In an interesting development, the Vatican’s Congregation for Divine Worship and the Discipline of the Sacraments issued a directive to all bishops’ conferences on June 29, 2008, stating that Catholics are to no longer say the name Yahweh. The US Bishops’ Committee for Divine Worship, which is the responsible committee for liturgical issues in the US, forwarded the directive to all dioceses on August 8. It is expected that it will take some time to implement the change.
To those who have been a fan of the song, “Yahweh, I Know You Are Near,” such a change is surprising, if not disappointing. I’ve been on many retreats and participated in many Masses where this song has captured the hearts of the people and helped us to pray more deeply. Ironically, last Sunday while on travel we sang this song at Mass in a small town. Now, the song needs to be changed to replace the name Yahweh.
What is behind this new directive? Why are we to no longer pronounce the name Yahweh in a liturgical setting, whether in song or spoken prayer? A bit of history is helpful here. The name Yahweh was the ancient Hebrew name for God and was originally spelled YHWH. Thus, it had four consonants and no vowels, rendering it unable to be pronounced.
As the letter from the Vatican explains, “As an expression of the infinite greatness and majesty of God, it was held to be unpronounceable and hence was replaced during the reading of sacred Scripture by means of the use of an alternate name: ‘Adonai,’ which means ‘Lord.'” In other words, another name was always substituted for YHWH when God’s name was spoken out loud in liturgy. Thus, the directive bring us back to the ancient tradition where the name YHWH was not spoken out loud, emphasizing respect for God in a profound, meaningful way.
Since this blog helps to connect faith and daily life, it is only appropriate to explore if there are any other present-day venues where someone’s name is not to be spoken out loud. One example that comes to mind is in the Harry Potter books. In this narrative, the villain Lord Voldemort, has a name which is never spoken by anyone except for Harry Potter and a few others. When others refer to Voldemort, they say, “He-Who-Must-Not-Be-Named.” As the storyline goes, the villain is so evil and so terrible, that out of fear people don’t use his name. This is a twisted form of respect for a powerful being.
Of course, in the Harry Potter example, the villain is as far from God as possible. The villain is pure evil as becomes obvious throughout the books. His great weakness is that he is incapable of love. But there is something interesting here. We believe that God is pure, unconditional love and goodness, totally holy. In the fictional account, a character who fully embodies a trait (evil) has people refraining from using his name out loud. Is it so far-fetched, then, for us to choose to refrain from speaking the proper name for God, who fully embodies a much more important trait (love and goodness) out of respect?

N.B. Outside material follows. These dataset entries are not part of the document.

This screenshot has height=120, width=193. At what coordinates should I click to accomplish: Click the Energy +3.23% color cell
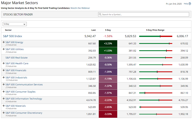click(x=108, y=44)
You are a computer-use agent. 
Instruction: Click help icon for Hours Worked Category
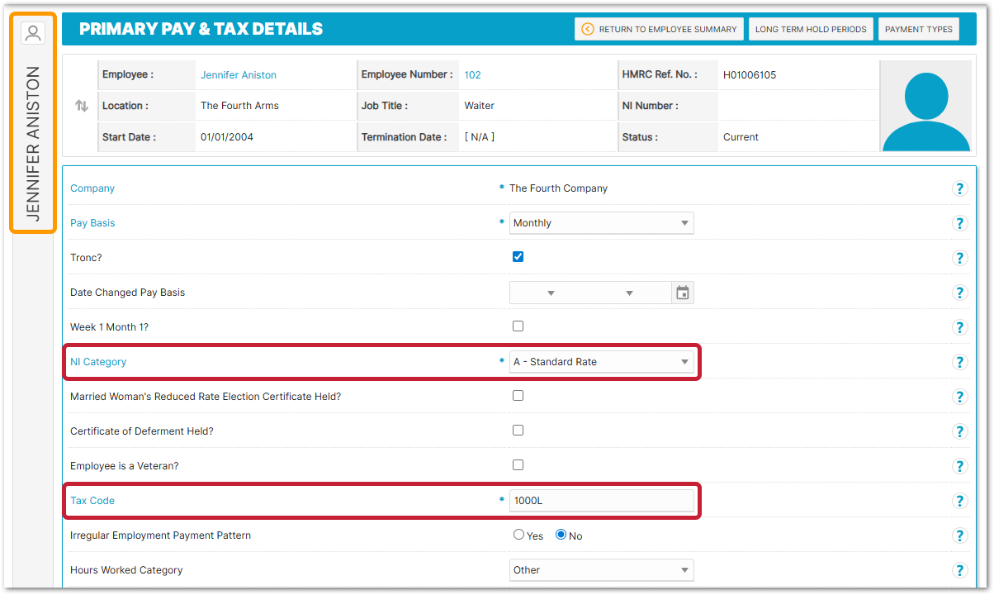click(x=959, y=570)
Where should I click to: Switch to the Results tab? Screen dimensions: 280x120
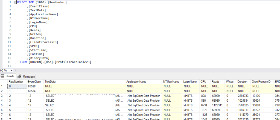(10, 76)

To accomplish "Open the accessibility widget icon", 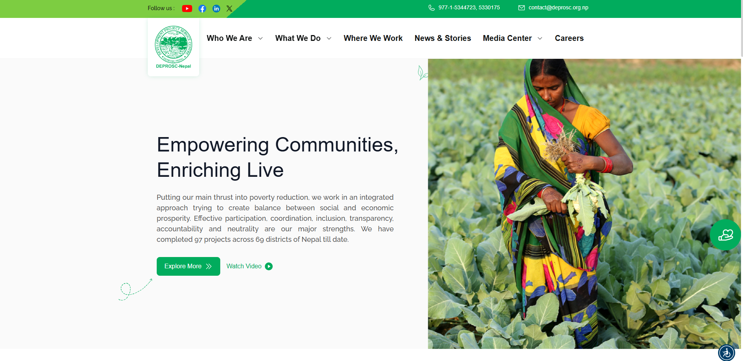I will pos(726,353).
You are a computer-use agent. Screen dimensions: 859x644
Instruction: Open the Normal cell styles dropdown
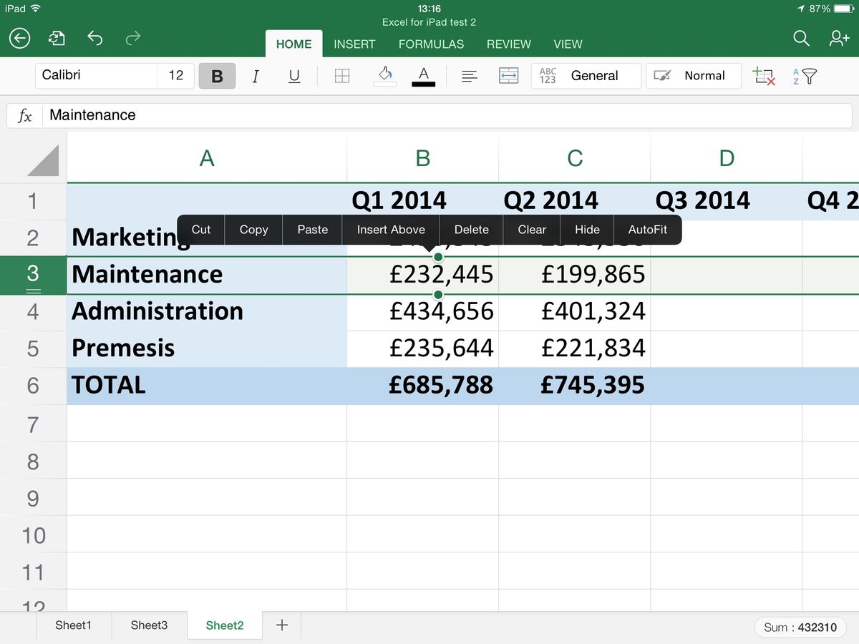click(x=693, y=75)
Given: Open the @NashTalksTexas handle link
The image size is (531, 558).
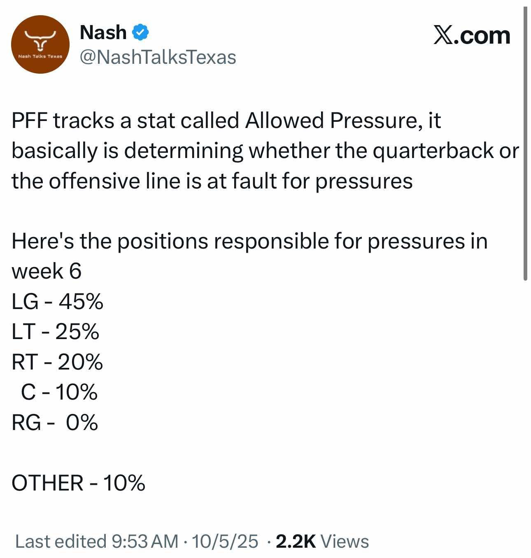Looking at the screenshot, I should (158, 57).
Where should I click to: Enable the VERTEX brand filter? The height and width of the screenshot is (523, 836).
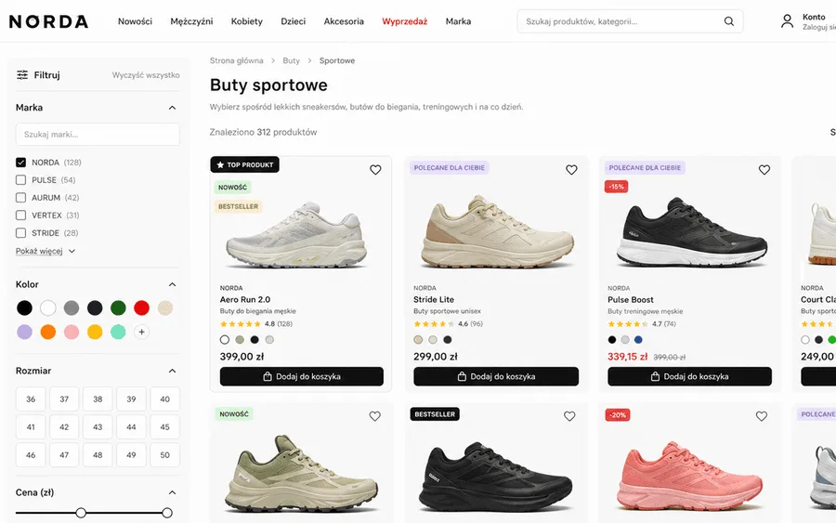click(x=20, y=215)
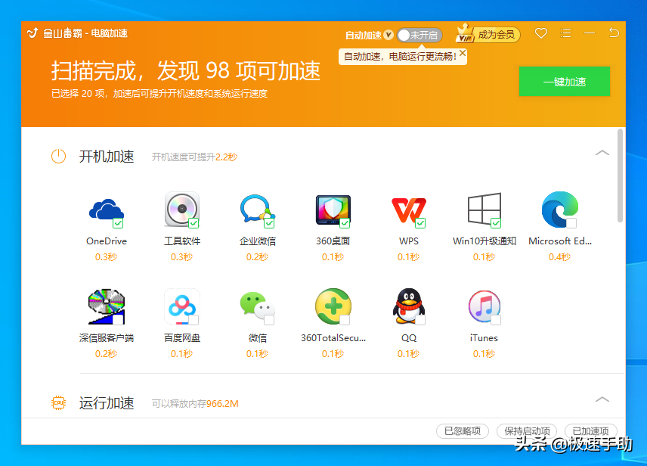Uncheck the 企业微信 checkbox
The image size is (647, 466).
pyautogui.click(x=269, y=223)
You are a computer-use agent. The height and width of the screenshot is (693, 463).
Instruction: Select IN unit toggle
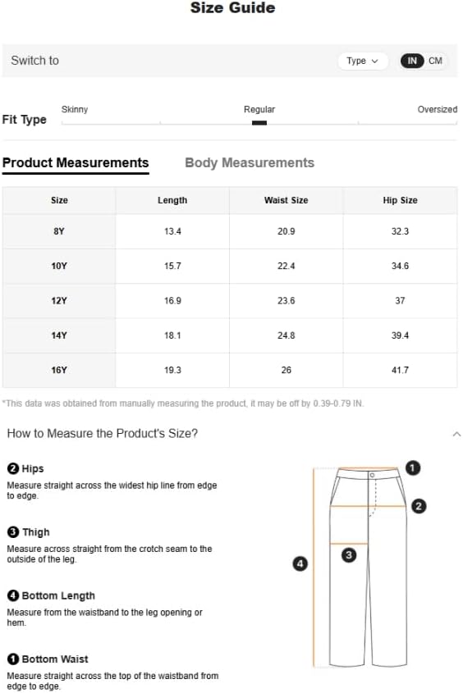coord(412,61)
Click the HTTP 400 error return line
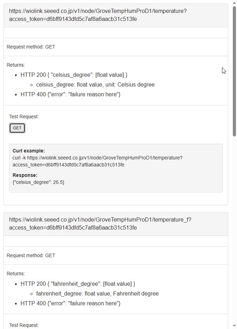237x329 pixels. [x=71, y=94]
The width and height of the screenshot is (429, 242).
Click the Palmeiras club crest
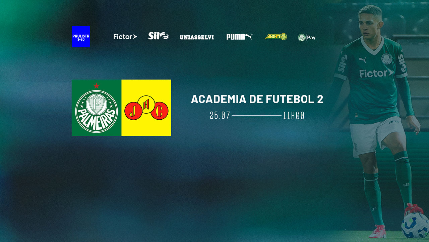coord(97,111)
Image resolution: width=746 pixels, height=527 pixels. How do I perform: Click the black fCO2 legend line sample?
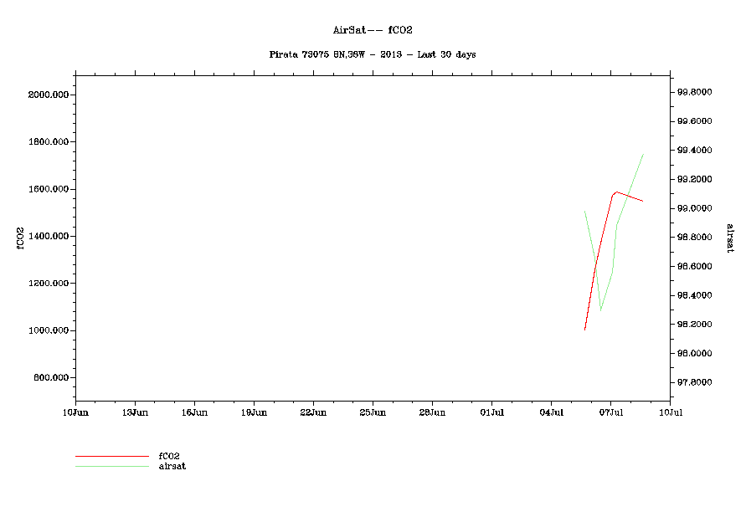[x=111, y=457]
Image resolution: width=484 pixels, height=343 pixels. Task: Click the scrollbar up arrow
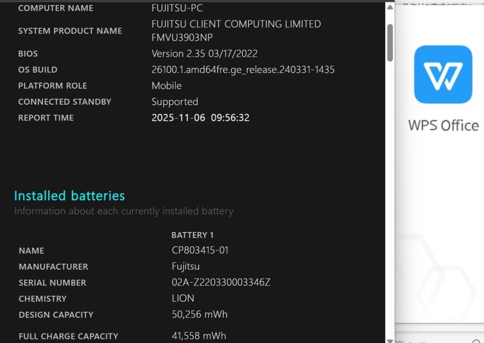pyautogui.click(x=390, y=7)
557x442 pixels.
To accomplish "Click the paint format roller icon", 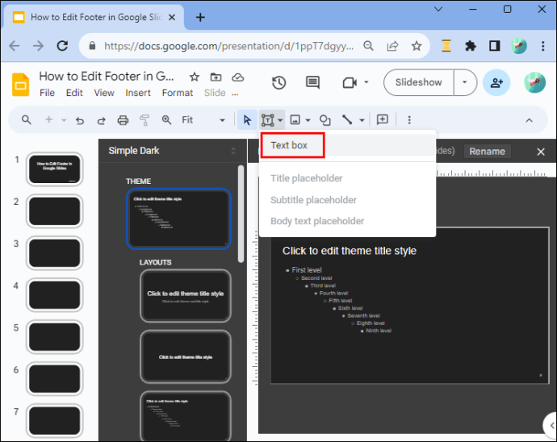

Maybe what the Vatican is trying to do is to retrieve the dimension of God as totally Other, as Mystery. Certainly, in the present day, the pendulum has swung in the direction of God being seen as totally familiar and intimately involved in our lives. Personally, I like this. But perhaps we have lost something by ignoring the other end of the spectrum which emphasizes God as “mysterium tremendum et fascinans” as Rudolf Otto coined in his profound book, The Idea of the Holy: An Inquiry into the Non Rational Factor in the Idea of the Divine.
How do we hold onto our closeness to and intimacy with God, while also balancing God’s Other-Worldly dimension? A current day book helps us to do exactly this. What Is God?: How to Think about the Divine, written by John Haught, a theologian and professor at Georgetown University tackles this brilliantly. He proposes several images for thinking about God — as Depth, as Future, as Freedom, as Beauty, and as Truth. All of these lead to the image of God as Mystery.
This wonderful little book is well worth reading. For Haught, mystery does not mean a gap in knowledge. As Haught describes, Mystery “denotes a region of reality that, instead of growing smaller as we grow wiser and more powerful, can actually be experienced as growing larger and more incomprehensible as we solve more of our scientific and other problems. It is a region of the ‘known unknown,’ the horizon that keeps expanding and receding into the distance the more our knowledge advances. It is the arena of the incomprehensible and unspeakable that makes us aware of our ignorance, of how much there yet remains to be known.”
I want to know more about this God of ours who is as a horizon which expands as we approach. But, honestly, I know I will miss singing the song, “Yahweh, I Know You Are Near.”